Most of the school-reform action since the early 1980s has taken place at the state level. Governors and legislatures have earmarked hundreds of billions of dollars for schools and enacted a host of laws and regulations affecting public education. Class size, early childhood education, and teacher preparation and licensing have all come under increasing state control. And recently, states have taken on the task of mandating standards for what students should know and building accountability systems to hold schools and students responsible for achievement.
So why has there has been so little improvement in public education? Part of the answer is that state policy is too blunt an instrument to cut through the complex problems that plague schools. The status quo also has proved resilient; districts and schools regularly ignore or subvert state mandates.

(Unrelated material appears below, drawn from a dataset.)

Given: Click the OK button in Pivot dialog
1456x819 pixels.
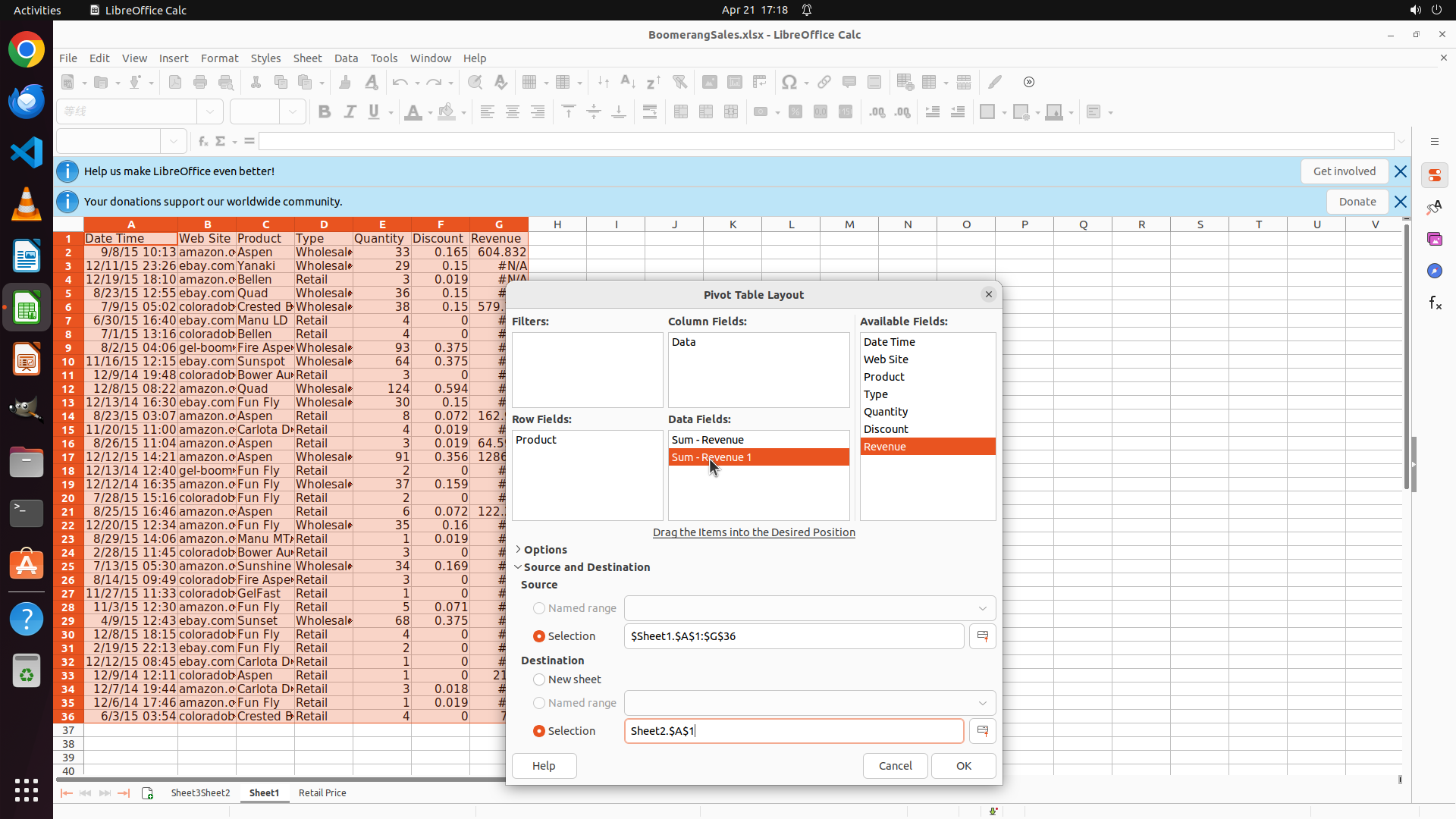Looking at the screenshot, I should click(x=963, y=766).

But perhaps the most important reason for the lack of progress is that state initiatives are seldom part of a comprehensive, carefully formulated strategy to increase student learning. Last month, the Consortium on Renewing Education, a group of about 50 researchers, educators, and business leaders, completed a two-year study of school reform. CORE's main message: "If public education is to fulfill its most important goal, states and localities must reorganize their focus intensively and consistently on student performance. The litmus test for every education policy and every education program should be whether and to what degree it contributes to more-effective student learning and higher student achievement. . . . The issues confronting public schools are now well-known and understood, and, for the most part, there are reasonable proposals to deal with them. What has been lacking is a coherent, coordinated strategy that addresses the entire system in all of its complexity."

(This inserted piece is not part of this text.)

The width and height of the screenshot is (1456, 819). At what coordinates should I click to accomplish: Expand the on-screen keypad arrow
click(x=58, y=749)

American public education is indeed a vast system of interlocking parts. And like any complex machine, if one part malfunctions, the system malfunctions. A comprehensive and coherent strategy would work on all the malfunctioning parts simultaneously. Yet lacking such a strategy, states have lunged from one promising reform to another, sometimes adopting policies that work against each other.
State plans to reduce class size are a good example. Chester Finn, whose analyses of problems are nearly always more compelling than the solutions he proposes, is on target with both in his essay on page 52. Smaller classes are more likely to enhance learning than larger classes, but that does not justify a sudden across-the-board reduction in class size like the one California Governor Pete Wilson pushed through in 1996. Although politically attractive, the initiative was not part of a carefully planned comprehensive strategy; as a result, it is as likely to create problems as it is to solve them. An example from Finn's essay: Veteran teachers exited California's inner-city schools in droves, eager to fill new openings in the higher-paying and cushier suburban schools.
The impulse toward smaller classes is a good one. But class-size reduction should not be enacted without considering its implementation, its potential for negative consequences, and the possibility that spending the money on other reforms might yield bigger dividends in terms of learning. An initiative to reduce class size, for example, might be more effective if it were phased in over a period of time or limited initially to poorly performing schools. Perhaps it should be accompanied by initiatives to recruit new teachers or to provide more professional development.
Like CORE, Finn argues that solutions to many problems should be crafted at the school site, not the statehouse. States might accomplish more if they empowered schools to set priorities, hire staffs, allocate funds, and determine curricula.
The problems confronting public schools are truly vexing. Though states spend more on public education than anything else, governors and legislators are generally unwilling or unable to commit the time needed to craft a comprehensive improvement strategy. Even if they were inclined to, they would quickly realize that it could never be completed during their terms in office. Unfortunately, it's the rare politician who can see beyond the next election.